Clin Epidemiol. 2024 Apr 4:16:235-247. doi: 10.2147/CLEP.S437937. eCollection 2024.

Abstract

Background: Electronic healthcare records (EHRs) are an important resource for health research that can be used to improve patient outcomes in chronic respiratory diseases. However, consistent approaches in the analysis of these datasets are needed for coherent messaging, and when undertaking comparative studies across different populations.

Methods and results: We developed a harmonised curation approach to generate comparable patient cohorts for asthma, chronic obstructive pulmonary disease (COPD) and interstitial lung disease (ILD) using datasets from within Clinical Practice Research Datalink (CPRD; for England), Secure Anonymised Information Linkage (SAIL; for Wales) and DataLoch (for Scotland) by defining commonly derived variables consistently between the datasets.
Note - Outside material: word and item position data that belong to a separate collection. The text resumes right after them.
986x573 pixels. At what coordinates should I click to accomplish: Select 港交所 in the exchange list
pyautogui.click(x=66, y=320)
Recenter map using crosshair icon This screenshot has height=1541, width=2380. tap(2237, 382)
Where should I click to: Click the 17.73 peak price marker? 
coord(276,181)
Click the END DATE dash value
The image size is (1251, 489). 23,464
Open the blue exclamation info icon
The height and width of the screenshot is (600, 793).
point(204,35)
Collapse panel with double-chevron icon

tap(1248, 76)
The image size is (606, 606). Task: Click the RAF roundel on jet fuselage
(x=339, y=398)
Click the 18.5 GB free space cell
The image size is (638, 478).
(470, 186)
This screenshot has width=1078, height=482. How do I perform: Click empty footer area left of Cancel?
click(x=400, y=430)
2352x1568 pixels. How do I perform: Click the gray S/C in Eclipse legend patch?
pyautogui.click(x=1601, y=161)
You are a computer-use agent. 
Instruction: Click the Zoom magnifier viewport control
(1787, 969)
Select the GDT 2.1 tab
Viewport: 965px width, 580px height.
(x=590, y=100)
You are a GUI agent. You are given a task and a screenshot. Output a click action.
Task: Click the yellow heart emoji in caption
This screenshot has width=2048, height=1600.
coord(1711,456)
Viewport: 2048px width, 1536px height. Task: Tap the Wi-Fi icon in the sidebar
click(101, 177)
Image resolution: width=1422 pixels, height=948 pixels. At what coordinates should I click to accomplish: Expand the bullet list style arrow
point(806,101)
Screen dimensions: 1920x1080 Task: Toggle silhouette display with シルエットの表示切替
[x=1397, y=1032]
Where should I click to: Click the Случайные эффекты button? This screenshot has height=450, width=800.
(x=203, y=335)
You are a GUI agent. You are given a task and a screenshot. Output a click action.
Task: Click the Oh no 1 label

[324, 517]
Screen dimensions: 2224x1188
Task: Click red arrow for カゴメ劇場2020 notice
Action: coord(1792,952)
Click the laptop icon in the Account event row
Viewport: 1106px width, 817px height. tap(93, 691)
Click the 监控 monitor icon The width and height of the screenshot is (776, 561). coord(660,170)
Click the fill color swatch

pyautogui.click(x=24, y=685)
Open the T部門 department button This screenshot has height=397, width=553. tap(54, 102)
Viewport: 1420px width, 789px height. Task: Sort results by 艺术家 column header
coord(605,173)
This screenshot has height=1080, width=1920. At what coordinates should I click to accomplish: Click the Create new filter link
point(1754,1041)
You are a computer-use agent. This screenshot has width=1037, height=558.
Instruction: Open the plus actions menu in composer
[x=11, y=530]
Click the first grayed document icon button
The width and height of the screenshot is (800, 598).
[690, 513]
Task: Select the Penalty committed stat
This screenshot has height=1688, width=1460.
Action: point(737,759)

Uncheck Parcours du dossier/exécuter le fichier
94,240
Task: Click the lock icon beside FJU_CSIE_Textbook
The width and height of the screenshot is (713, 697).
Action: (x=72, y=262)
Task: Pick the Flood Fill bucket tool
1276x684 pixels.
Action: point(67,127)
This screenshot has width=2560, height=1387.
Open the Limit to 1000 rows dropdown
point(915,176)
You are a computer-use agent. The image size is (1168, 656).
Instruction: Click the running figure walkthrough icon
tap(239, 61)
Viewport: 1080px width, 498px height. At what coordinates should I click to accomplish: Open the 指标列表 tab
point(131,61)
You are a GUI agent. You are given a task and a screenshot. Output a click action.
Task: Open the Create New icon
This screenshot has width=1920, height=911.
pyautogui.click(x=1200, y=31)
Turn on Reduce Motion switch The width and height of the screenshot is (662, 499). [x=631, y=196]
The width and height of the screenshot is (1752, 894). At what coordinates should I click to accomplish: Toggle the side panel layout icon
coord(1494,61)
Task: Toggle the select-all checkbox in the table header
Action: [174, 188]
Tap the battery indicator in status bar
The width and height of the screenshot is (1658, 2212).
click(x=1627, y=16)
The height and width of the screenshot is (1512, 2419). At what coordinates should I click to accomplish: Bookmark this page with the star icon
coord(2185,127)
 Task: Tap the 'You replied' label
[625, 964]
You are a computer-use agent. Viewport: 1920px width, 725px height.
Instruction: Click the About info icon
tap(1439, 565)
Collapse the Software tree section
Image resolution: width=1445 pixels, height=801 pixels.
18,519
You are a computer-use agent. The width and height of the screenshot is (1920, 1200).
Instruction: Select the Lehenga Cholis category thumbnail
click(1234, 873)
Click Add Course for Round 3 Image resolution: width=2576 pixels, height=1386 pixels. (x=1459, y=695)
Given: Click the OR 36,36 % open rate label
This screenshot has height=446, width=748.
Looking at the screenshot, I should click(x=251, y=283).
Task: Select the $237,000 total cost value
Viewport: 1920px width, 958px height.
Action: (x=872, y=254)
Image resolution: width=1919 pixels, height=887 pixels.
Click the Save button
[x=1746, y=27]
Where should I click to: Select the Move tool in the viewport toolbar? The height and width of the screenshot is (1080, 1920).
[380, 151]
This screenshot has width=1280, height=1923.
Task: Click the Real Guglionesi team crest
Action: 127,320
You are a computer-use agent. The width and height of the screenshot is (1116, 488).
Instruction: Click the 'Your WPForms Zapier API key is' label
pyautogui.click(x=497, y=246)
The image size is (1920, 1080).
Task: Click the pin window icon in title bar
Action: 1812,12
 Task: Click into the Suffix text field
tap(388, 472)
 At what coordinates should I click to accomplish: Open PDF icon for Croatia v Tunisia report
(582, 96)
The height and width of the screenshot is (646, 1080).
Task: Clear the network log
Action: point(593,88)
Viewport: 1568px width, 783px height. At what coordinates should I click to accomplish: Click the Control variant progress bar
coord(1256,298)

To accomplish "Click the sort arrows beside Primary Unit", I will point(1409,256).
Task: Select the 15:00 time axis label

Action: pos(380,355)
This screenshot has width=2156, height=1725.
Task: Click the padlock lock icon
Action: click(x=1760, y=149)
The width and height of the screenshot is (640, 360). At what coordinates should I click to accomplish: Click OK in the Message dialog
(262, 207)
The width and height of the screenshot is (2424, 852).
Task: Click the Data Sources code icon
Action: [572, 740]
By working in parallel on the curation methodology used for CPRD, SAIL and DataLoch for asthma, COPD and ILD, we were able to highlight key differences in coding and recording between the databases and identify solutions to enable valid comparisons.

Conclusion: Codelists and metadata generated have been made available to help re-create the asthma, COPD and ILD cohorts in CPRD, SAIL and DataLoch for different time periods, and provide a starting point for the curation of respiratory datasets in other EHR databases, expediting further comparable respiratory research.

Keywords: COPD; HER; ILD; asthma; data curation; harmonisation.

Grants and funding

This work is supported by BREATHE-The Health Data Research Hub for Respiratory Health (MC_PC_19004). BREATHE is funded through the UK Research and Innovation Industrial Strategy Challenge Fund with additional support from the Medical Research Council and delivered through Health Data Research UK. Infrastructure support for this research was provided by the NIHR Imperial Biomedical Research Centre (BRC).